_Textauszug_.
◇ ◇ ◇ ◇

Kann man als Angehöriger selbst eine Trauerrede mit KI schreiben?

Vielleicht stehen Sie gerade an einem Punkt im Leben, an dem alles stillzustehen scheint. Ein geliebter Mensch ist gestorben. Der Kopf ist voll, das Herz schwer – und doch muss so vieles organisiert werden. Oder vielleicht ist ein naher Angehöriger schwer krank und Sie denken darüber nach, wie das gehen kann, wenn…
Sie sitzen da, mit einem Notizblock in der Hand. Der Computer ist offen. Sie haben ‚Trauerrede schreiben mit KI‘ bei Google eingegeben…“ Es klingt möglich: Schnell, kostenlos, unkompliziert. Einige Daten eingeben, Knopf drücken – fertig. Und dann selbst vorlesen bei der Trauerfeier.

Aber ist das wirklich der richtige Weg für einen so besonderen, so persönlichen Abschied?

Im Folgenden möchte ich zehn Gründe zu bedenken geben, die dagegen sprechen, dass Angehörige selbst die Trauerrede mit Hilfe von KI erstellen und dann vorlesen.

(1) Das Trauergespräch ist genau so wichtig wie die Trauerfeier selbst – verzichten Sie nicht darauf!

Das Gespräch mit einer Trauerrednerin ist nicht nur Vorbereitung, nicht nur Informationen sammeln für die Rede. Es ist oft ein erster Schritt, Erinnerungen zu ordnen, Gefühle zuzulassen, Abschied zu begreifen. Wenn wir zusammen sitzen, können Sie tief in Ihre Erinnerungen eintauchen, weinen und lachen, Geschichten erzählen; wir schauen miteinander Fotos an, wir lernen einander ein bisschen kennen. So können Sie Vertrauen fassen, dass Sie am Tag der Trauerfeier in guten Händen sind. So oft sagen mir Angehörige nach dem Gespräch – „das hat jetzt aber gut getan.“

Der Wunsch, „alles selbst zu machen“, kann aus einem Verantwortungsgefühl oder Schuld heraus entstehen. KI scheint da eine einfache Lösung. Doch es bleibt dabei: Trauer ist kräftezehrend. Sich selbst zusätzlich die Aufgabe der Rede zuzumuten, kann eine unnötige Belastung sein.

(2) „Das Wort, das Dir hilft, kannst Du Dir nicht selbst sagen…“ (äthiopisches Sprichwort)

Ohne Trauergespräch kann in der Rede nur vorkommen, was Ihnen jetzt im Moment bewusst ist. Die Gefahr ist, dass Sie sich entweder in Emotionen verlieren, oder dass Sie nur die kalten Fakten notieren. Als ich selbst dran saß, mir Gedanken über die Trauerrede für meinen Vater zu machen, habe ich gemerkt, wie unheimlich schwer es ist, einen klaren Gedanken zu fassen, meinen Vater zu beschreiben, über das hinaus, was er für mich war und welche Schwierigkeiten wir auch immer mal wieder miteinander hatten. Wie sollte ich da gleichzeitig auch den anderen Familienmitgliedern gerecht werden?

◇ ◇ ◇ ◇

_Datenauszug_.
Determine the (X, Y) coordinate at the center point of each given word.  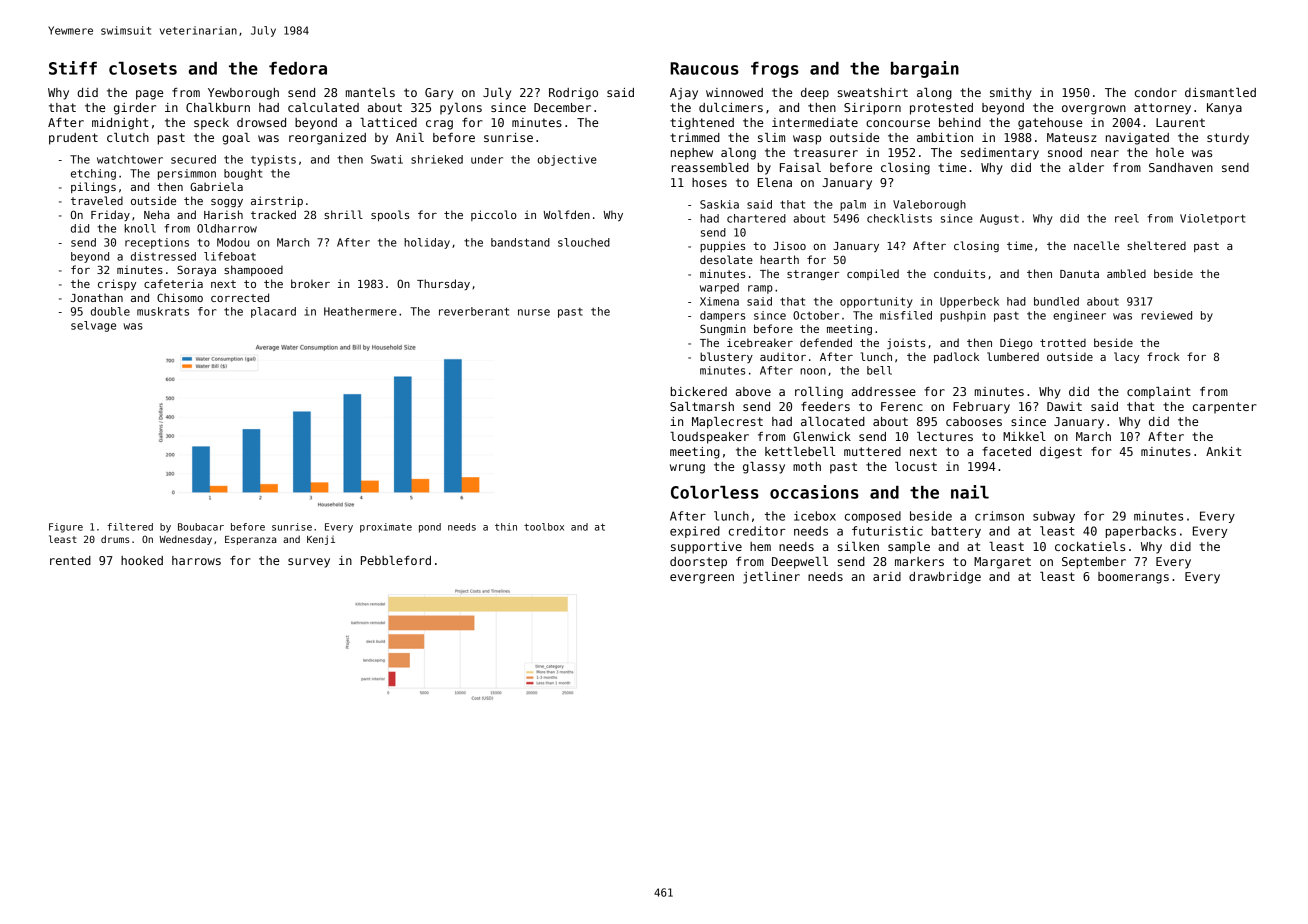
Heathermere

◇ ◇ ◇ ◇

_Teile der Übung_.
a - Zählen Sie alle Adjektive auf, die im Text über Trauerreden mit KI direkt auf die Worte „Es klingt möglich:“ folgen.
b - Führen Sie den Text über Trauerreden mit KI im Anschluss an seinen letzten Satz weiter.
Die Auflistung ist eigenständiges Material, das vom Text über Trauerreden mit KI getrennt ist.

_Lösungen_.
a - Schnell, kostenlos, unkompliziert

b -
Im Gespräch kommen wir immer noch auf viele andere Dinge, an die Sie vorher möglicherweise gar nicht gedacht hatten; für die es ein ausführliches Gespräch braucht, weil sie zum Beispiel durch eine lange Pflegezeit in der Erinnerung „nach hinten gerutscht sind“.

Die persönliche Begegnung ist wichtig. Das kann keine KI leisten. Den Händedruck, die Worte, die die Seele erreichen. KI stellt keine einfühlsamen Fragen, schweigt nicht mit Ihnen, lacht nicht mit Ihnen, nimmt sie nicht in den Arm. All das kann nur ein Mit-Mensch!

Auch wenn KI etwas „Hilfreiches“ produziert, fehlt der geschützte Raum, in dem Emotionen auffangen werden. Ein Mensch spürt, wenn jemand überfordert ist, wenn eine Pause nötig ist – und kann entsprechend reagieren. Dieser Aspekt ist besonders wichtig bei Angehörigen, die mit Schuldgefühlen, offenen Fragen oder ungelösten Konflikten kämpfen.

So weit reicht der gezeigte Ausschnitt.